--- Dataset records Enclosed Below ---

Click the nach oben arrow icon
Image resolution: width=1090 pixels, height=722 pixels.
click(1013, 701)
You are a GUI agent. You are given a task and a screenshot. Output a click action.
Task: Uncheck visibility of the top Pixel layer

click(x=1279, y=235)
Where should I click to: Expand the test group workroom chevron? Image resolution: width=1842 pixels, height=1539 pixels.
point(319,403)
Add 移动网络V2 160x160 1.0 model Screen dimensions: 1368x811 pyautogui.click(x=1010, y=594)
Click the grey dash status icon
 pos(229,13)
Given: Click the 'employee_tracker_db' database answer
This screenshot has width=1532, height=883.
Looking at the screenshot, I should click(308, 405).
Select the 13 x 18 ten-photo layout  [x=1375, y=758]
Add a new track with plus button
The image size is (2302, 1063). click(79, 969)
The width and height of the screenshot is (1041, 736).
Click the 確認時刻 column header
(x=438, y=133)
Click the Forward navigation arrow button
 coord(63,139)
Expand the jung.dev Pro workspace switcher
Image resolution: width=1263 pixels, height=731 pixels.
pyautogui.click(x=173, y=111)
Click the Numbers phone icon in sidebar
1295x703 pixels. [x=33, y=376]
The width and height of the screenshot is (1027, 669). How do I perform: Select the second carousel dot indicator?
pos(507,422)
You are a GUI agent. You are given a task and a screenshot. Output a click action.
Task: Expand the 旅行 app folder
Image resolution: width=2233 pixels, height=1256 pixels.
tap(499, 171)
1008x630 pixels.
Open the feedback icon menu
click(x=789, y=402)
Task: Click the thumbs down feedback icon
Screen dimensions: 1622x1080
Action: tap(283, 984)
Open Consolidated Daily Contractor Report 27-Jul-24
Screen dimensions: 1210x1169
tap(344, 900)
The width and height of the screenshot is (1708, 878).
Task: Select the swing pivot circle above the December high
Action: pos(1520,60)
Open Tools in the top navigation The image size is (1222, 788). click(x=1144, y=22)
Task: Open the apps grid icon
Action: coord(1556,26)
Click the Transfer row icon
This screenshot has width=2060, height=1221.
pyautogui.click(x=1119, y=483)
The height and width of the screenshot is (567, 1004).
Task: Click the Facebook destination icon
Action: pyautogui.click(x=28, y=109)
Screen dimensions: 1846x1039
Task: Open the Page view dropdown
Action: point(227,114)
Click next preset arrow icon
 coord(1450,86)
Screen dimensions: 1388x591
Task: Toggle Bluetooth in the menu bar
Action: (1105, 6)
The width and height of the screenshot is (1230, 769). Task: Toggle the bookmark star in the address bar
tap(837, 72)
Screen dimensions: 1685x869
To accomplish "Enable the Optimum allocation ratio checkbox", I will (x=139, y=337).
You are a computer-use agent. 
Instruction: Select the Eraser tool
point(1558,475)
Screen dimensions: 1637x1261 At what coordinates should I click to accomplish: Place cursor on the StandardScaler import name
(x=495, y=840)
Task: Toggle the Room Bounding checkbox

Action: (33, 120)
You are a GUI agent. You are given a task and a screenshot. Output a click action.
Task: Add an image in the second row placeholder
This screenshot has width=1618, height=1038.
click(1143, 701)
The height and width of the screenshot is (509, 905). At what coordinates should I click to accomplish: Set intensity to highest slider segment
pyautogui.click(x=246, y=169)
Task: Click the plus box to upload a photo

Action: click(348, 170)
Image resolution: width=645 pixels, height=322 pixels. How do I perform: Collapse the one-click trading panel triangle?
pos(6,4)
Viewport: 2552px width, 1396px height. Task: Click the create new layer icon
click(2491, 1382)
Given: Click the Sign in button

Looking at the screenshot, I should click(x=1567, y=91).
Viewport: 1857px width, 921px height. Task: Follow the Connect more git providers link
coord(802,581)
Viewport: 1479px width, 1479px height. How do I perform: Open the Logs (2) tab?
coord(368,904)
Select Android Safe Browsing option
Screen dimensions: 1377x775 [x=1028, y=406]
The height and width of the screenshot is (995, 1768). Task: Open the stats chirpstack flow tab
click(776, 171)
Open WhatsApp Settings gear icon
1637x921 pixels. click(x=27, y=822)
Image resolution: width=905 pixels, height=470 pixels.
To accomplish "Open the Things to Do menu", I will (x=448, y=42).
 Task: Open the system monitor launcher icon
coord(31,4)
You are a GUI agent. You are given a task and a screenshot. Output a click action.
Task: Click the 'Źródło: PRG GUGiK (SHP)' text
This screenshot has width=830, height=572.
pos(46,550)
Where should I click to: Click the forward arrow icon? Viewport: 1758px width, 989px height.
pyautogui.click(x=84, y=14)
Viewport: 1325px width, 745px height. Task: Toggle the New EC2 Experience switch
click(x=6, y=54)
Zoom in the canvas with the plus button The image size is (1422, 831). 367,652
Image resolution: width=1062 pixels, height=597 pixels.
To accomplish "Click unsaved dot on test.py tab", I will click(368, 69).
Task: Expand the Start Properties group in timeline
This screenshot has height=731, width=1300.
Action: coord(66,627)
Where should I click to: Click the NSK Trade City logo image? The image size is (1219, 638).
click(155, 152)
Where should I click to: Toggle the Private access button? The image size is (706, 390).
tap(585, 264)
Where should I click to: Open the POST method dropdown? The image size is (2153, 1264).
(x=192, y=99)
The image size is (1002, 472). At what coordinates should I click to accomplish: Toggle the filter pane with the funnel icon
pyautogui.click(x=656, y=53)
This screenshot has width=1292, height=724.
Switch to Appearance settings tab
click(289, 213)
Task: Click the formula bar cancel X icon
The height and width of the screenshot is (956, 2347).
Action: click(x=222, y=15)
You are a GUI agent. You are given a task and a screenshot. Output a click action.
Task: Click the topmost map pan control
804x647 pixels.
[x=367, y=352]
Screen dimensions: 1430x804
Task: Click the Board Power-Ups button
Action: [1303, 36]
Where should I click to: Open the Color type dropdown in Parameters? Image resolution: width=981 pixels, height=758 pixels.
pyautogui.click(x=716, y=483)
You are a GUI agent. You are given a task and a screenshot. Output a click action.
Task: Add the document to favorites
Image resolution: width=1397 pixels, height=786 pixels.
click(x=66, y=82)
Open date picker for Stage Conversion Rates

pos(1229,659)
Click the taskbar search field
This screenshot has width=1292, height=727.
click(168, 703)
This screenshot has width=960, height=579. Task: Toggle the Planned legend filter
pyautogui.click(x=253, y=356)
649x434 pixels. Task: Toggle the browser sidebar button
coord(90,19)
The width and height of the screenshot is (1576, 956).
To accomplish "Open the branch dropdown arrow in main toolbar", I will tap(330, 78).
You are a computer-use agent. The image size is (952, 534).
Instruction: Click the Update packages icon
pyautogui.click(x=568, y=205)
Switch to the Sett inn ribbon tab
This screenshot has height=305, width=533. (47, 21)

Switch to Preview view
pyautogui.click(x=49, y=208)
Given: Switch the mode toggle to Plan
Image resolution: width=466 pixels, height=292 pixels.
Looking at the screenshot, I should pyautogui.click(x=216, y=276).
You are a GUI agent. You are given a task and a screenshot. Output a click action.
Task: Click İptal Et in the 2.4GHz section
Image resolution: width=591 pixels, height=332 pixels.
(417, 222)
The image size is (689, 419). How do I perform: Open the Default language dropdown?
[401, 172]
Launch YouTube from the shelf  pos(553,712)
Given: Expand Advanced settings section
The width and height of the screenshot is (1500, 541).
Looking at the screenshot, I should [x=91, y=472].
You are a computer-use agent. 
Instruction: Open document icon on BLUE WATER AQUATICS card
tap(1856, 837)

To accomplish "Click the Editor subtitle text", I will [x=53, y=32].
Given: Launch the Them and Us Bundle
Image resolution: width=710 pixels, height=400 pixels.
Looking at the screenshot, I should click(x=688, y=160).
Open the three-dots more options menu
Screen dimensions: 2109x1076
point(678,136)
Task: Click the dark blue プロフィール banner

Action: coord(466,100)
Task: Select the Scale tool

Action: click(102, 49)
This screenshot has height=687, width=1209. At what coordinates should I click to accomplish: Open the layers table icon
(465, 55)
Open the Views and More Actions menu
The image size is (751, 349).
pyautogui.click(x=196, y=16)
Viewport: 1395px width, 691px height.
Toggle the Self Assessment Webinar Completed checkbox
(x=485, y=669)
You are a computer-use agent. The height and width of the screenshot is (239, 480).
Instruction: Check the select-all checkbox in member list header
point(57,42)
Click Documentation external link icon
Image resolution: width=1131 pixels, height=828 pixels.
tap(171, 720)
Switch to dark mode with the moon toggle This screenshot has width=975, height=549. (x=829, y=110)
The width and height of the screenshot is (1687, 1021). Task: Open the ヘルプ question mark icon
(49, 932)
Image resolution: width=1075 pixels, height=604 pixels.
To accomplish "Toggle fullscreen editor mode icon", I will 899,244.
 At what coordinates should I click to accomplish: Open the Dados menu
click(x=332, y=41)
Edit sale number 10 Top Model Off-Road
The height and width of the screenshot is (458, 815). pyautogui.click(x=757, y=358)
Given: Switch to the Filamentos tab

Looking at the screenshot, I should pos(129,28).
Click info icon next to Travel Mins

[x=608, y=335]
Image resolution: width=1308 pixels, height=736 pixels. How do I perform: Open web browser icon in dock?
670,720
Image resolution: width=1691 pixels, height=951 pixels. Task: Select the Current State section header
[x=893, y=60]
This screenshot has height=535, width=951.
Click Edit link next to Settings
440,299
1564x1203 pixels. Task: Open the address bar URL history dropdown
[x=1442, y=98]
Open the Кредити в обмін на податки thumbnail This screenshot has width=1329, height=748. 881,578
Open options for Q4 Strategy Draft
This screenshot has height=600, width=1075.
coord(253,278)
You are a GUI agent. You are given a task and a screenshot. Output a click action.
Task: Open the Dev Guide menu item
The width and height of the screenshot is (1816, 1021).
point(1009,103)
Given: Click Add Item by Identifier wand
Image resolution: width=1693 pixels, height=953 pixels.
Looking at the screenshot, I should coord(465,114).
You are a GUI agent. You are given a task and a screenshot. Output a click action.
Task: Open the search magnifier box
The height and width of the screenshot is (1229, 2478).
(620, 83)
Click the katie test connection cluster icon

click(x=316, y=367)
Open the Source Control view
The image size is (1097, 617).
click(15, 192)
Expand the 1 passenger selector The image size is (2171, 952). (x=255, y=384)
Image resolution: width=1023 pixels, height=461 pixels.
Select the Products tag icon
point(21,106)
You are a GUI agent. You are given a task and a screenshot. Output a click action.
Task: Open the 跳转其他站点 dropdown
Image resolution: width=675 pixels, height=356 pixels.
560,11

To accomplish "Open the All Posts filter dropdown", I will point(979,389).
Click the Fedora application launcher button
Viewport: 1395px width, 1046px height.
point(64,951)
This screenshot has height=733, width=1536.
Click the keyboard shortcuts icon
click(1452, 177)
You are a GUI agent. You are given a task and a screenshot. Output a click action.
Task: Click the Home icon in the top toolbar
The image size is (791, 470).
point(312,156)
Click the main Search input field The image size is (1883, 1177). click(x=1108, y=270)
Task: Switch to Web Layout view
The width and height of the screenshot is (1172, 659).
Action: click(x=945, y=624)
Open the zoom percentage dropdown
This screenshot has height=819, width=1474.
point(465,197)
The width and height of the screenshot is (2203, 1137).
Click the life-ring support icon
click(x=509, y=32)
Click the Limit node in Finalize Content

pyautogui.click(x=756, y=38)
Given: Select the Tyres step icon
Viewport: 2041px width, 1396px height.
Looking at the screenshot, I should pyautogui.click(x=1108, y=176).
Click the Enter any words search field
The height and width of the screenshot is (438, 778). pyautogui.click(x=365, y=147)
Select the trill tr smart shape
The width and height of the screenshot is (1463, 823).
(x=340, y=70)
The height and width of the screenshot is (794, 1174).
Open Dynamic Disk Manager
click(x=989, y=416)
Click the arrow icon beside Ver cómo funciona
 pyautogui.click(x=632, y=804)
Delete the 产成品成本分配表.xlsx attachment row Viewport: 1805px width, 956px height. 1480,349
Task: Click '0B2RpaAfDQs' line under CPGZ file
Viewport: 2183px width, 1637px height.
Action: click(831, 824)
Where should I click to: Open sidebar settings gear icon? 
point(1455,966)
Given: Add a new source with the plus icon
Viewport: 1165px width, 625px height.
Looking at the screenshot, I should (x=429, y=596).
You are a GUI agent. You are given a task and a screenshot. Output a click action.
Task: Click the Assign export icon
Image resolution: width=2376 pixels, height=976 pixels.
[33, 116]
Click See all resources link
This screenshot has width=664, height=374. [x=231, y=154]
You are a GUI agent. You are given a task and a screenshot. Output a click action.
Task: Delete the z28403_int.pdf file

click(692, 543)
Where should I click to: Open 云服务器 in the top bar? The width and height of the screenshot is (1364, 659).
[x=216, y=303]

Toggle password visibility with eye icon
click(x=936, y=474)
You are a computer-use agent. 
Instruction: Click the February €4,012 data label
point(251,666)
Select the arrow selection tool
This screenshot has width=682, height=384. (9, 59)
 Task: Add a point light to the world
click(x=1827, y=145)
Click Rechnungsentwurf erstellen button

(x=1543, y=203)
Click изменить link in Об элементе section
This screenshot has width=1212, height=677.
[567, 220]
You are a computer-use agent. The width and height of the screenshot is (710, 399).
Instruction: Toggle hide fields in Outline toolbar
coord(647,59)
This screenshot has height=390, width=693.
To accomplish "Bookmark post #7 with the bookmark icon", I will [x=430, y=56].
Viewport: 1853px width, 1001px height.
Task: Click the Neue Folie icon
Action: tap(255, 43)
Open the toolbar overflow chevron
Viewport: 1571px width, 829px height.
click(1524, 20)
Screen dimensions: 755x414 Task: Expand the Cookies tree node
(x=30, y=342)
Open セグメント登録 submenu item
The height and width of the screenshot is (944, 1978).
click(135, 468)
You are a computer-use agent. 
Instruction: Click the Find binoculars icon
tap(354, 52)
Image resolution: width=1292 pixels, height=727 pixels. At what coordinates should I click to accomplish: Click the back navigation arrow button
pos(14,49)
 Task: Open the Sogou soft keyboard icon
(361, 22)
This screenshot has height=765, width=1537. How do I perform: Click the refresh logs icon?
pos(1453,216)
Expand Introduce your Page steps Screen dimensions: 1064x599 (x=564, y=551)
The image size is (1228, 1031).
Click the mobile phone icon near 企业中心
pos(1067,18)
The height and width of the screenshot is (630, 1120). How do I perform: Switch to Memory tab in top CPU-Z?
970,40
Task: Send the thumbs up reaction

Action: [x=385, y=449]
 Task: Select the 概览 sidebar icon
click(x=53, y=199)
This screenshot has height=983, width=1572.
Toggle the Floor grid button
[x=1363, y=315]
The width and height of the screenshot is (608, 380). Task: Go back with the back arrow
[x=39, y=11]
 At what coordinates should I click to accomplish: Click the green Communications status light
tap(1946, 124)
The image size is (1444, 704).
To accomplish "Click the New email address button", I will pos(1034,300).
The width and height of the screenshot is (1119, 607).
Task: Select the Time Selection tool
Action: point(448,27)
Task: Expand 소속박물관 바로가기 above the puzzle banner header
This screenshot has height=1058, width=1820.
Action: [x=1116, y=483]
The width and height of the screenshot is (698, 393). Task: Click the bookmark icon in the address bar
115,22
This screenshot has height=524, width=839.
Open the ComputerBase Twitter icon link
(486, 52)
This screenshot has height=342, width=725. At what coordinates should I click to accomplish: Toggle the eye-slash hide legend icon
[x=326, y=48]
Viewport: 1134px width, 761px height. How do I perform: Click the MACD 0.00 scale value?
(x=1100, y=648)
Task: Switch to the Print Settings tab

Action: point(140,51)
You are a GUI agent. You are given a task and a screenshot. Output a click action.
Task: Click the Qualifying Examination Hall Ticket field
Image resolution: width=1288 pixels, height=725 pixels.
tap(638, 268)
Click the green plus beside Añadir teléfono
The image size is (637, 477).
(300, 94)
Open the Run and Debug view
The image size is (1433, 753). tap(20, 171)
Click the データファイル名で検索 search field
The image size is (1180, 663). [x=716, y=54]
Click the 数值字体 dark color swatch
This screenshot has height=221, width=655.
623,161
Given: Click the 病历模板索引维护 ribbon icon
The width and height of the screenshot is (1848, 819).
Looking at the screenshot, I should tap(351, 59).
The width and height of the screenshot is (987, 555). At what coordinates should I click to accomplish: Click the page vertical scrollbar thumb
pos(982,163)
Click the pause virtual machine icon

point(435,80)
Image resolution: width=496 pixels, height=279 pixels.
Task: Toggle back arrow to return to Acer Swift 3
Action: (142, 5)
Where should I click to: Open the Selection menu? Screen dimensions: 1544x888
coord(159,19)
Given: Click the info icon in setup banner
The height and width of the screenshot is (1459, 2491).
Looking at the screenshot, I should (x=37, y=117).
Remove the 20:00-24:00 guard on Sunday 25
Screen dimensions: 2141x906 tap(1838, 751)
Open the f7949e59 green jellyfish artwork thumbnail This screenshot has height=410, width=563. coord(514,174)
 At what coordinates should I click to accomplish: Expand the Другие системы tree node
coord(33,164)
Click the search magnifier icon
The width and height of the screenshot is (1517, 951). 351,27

--- End of Enclosed Dataset records ---

## Exercise
Filter the listing above for the string "main" and copy every matching line.

## Exercise solution
To accomplish "Open the branch dropdown arrow in main toolbar", I will tap(330, 78).
Click the main Search input field The image size is (1883, 1177). click(x=1108, y=270)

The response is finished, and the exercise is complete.